↓

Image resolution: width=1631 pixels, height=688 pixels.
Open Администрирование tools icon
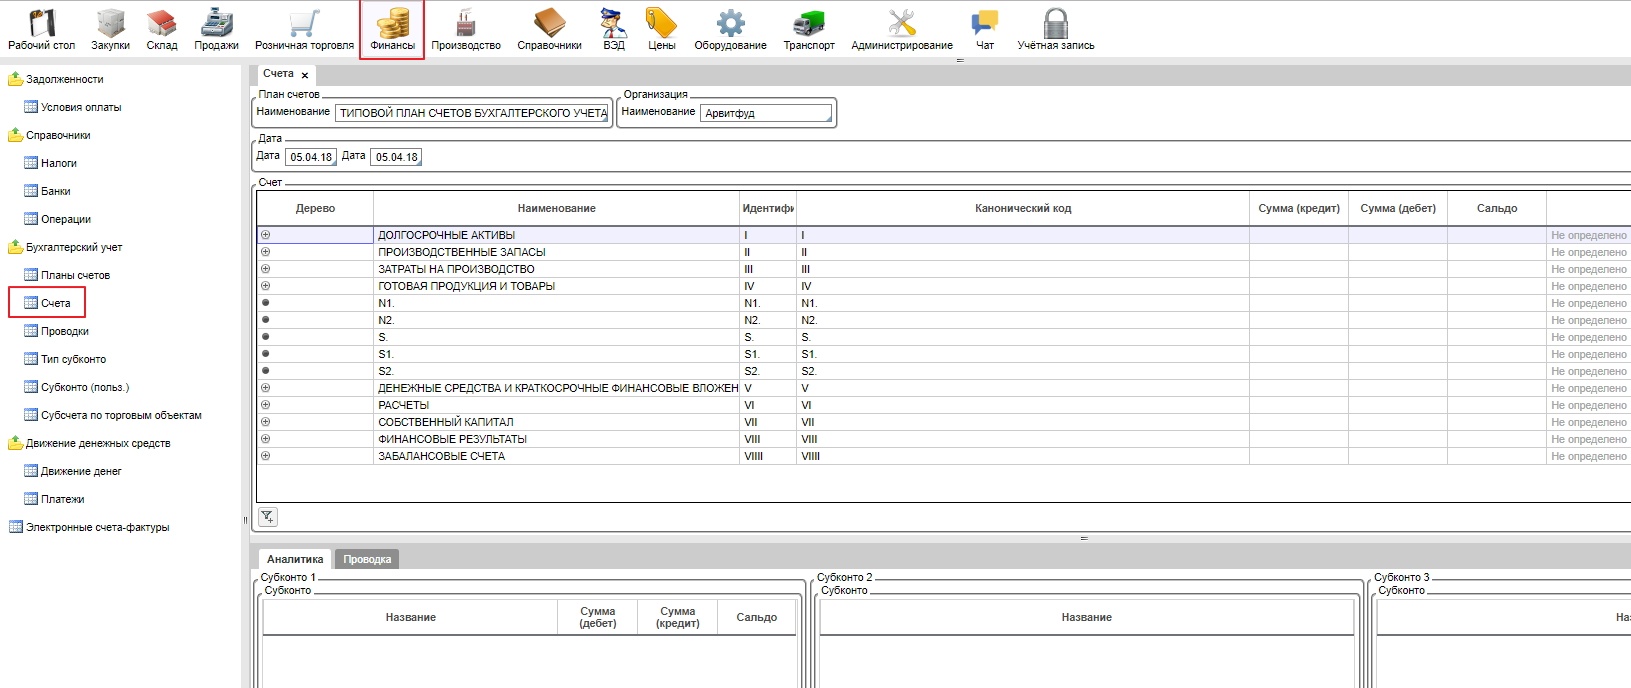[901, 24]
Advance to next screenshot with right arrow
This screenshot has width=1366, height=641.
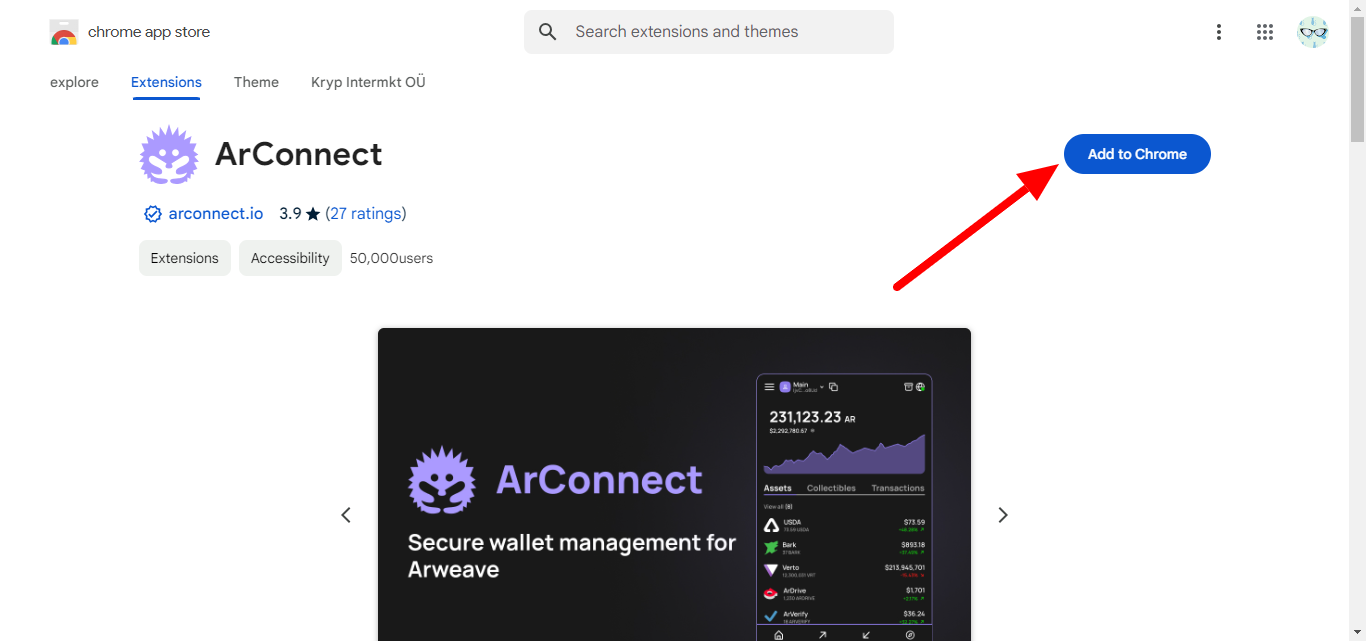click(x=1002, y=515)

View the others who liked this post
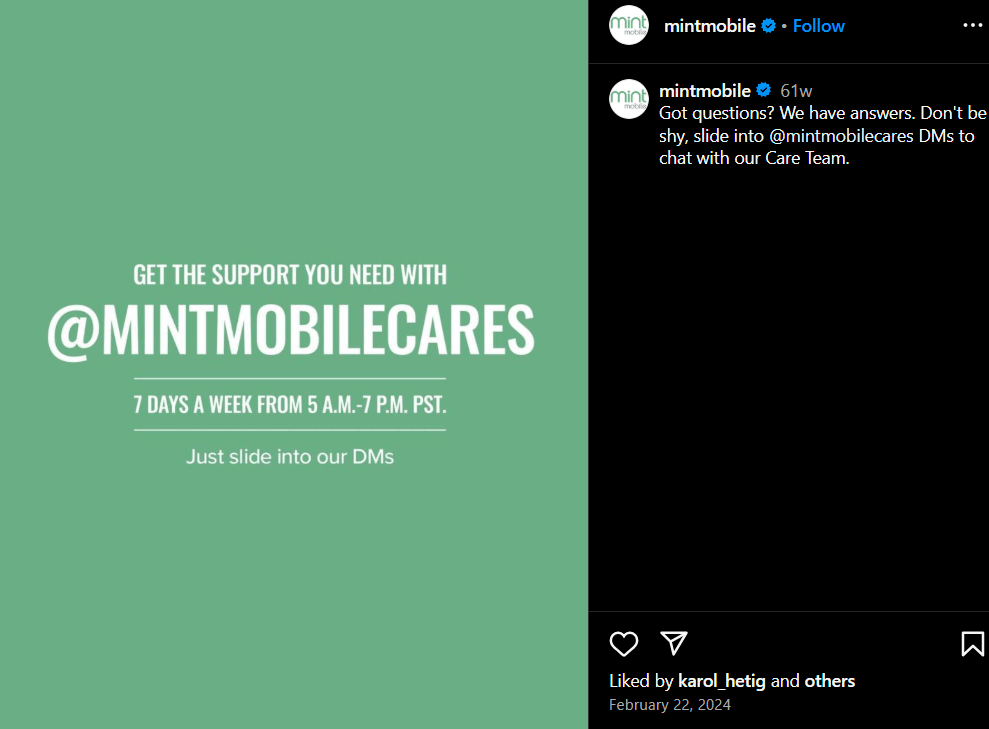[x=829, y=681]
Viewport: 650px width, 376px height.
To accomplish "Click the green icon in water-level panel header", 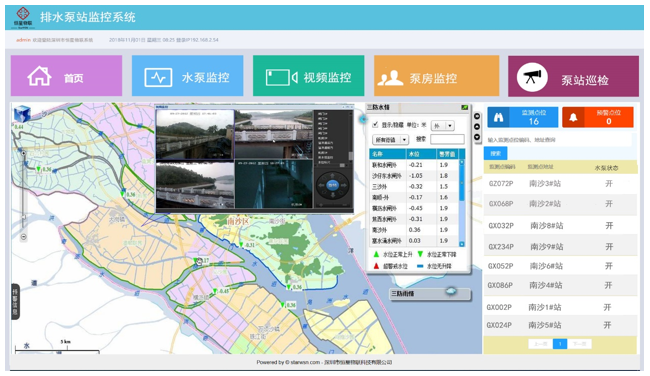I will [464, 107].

↑

• PROBLEM DETAILS
Restate exactly, please, only the lines between the start of the data and the line containing "Viewport: 650px width, 376px height.", both ends included, skipping the pictures.

• OUTPUT BELOW
Image resolution: width=1631 pixels, height=688 pixels.
Open Администрирование tools icon
[901, 24]
Advance to next screenshot with right arrow
This screenshot has width=1366, height=641.
click(x=1002, y=515)

View the others who liked this post
[x=829, y=681]
Viewport: 650px width, 376px height.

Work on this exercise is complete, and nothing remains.